= Beginning of Section =

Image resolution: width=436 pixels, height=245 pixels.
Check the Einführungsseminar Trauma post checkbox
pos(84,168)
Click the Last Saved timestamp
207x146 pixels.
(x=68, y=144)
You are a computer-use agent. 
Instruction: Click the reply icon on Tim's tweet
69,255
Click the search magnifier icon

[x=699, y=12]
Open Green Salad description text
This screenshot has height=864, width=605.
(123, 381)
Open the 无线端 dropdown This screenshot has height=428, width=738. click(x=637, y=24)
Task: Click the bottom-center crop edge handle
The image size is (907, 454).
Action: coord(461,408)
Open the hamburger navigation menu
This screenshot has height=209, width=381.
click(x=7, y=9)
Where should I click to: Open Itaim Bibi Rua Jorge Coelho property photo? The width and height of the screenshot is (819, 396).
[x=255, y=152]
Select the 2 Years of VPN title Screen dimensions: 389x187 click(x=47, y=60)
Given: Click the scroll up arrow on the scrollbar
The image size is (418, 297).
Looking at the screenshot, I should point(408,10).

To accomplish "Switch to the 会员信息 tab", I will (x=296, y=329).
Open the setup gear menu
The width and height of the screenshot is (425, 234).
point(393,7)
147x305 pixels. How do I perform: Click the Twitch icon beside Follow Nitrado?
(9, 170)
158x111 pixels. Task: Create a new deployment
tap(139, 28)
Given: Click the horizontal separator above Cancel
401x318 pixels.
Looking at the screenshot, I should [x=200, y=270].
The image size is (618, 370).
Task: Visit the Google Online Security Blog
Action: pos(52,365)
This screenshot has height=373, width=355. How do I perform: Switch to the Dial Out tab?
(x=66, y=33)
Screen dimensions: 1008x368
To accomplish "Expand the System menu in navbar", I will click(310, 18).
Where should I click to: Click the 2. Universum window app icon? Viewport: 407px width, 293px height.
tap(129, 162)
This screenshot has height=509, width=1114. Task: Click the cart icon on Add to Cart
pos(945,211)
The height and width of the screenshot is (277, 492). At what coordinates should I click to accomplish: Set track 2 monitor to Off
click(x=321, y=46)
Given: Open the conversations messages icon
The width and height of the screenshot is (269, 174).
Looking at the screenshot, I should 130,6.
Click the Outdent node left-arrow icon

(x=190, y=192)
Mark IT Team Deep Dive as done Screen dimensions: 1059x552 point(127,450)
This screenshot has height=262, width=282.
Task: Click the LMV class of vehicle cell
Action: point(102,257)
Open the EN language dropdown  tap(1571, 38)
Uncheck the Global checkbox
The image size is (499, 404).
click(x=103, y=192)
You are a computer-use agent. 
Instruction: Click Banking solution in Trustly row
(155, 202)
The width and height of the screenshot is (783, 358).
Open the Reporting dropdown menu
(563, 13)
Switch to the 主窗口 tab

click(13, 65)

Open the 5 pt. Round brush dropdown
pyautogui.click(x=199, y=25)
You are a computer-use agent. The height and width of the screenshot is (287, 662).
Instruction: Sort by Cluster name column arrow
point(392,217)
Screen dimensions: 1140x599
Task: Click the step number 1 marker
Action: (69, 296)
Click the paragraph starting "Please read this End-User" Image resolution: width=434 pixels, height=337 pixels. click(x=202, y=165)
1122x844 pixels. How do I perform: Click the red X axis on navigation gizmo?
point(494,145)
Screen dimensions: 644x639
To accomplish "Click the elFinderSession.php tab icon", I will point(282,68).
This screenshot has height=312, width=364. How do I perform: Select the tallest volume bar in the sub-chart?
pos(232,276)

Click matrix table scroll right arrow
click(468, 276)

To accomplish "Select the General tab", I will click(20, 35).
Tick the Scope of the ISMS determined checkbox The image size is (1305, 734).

= End of Section =

- Aim of the task: Scan the entries above and show each line that contains the word "Given".

- Result:
Given: Click the scroll up arrow on the scrollbar
Given: Click the horizontal separator above Cancel
Given: Open the conversations messages icon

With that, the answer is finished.